Sampling and tissue collection

Christmas Island is a territory of Australia located in the Indian Ocean approximately 380 km south of Java, Indonesia, and 1500 km west of the Australian mainland. It is a small 135 km2 island composed of tertiary limestone overlying volcanic andesite and basalt and its topography consists of a series of limestone terraces separated by cliffs20. Samples and measurements from individual CIFF were collected across the island during multiple sampling exercises for several different studies19,24,39,40. Those studies detail the capture, morphological measurements, and tissue sampling procedure of the samples included in this analysis. Briefly, CIFFs were caught using nets at both foraging and roost sites between August 2015 and February 2019. Capture locations were distributed across the island and the net location within each roost site was randomly selected. Foraging sites were chosen using night driving surveys from random starting locations and fruiting trees selected as a capture site were random on any given night40.

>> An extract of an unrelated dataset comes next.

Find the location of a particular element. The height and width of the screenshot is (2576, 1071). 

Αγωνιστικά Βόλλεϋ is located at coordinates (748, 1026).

Captured animals were processed at the capture site where they were anaesthetised and sex and age determined, and morphological measurements recorded; one of the capture sites was a field laboratory (The ‘Pink House’ building in Christmas Island National Park). Age class was determined using morphologic measurements and secondary sex characteristics, including tooth staining and wear and in females, teat elongation. For each individual, wing-membrane biopsies were taken and stored in ethanol for genetic analyses.

Approval for animal experiments

The research protocols used across the fieldwork adhered to the guidelines of the American Society of Mammalogists for research on live mammals54 with approval from the Animal Care and Ethics Committee of Western Sydney University (Project Protocol No. A11140). Permits to capture, handle, band and measure bats were issued by the Christmas Island National Park (Permit No. CINP-2015-6-1).

Kin-pair detection

To genetically detect kin pairs, we performed single nucleotide polymorphism (SNP) genotyping for each available CIFF individual using DArTseq. The tissue preparation, genotyping and quality control procedures used are detailed in Supplementary Note A.

To estimate kinship, the probability of the two observed genotypes at each locus for a pair of individuals is computed as if the pair was truly a HSP versus truly an unrelated pair. The likelihood ratio under these two kinship categories was computed from these two probabilities using functions in the Kinference R package for all loci and the mean of the log-ratios is taken as the overall statistic for the pair and is referred to as the pseudo-log-odds-ratio (PLOD). Large positive values are evidence for HSP status and negative values are evidence against; full-sibling pairs (FSPs) and parent–offspring pairs also have very high positive PLOD scores and can be separated from half-siblings because their expected PLOD can be calculated a priori. Bravington et al.10 and Hillary et al.11 detail further the computation of the likelihood ratio for different kinship types. PLOD statistics were computed for each pair of individuals and the distribution was summarised to infer kinship.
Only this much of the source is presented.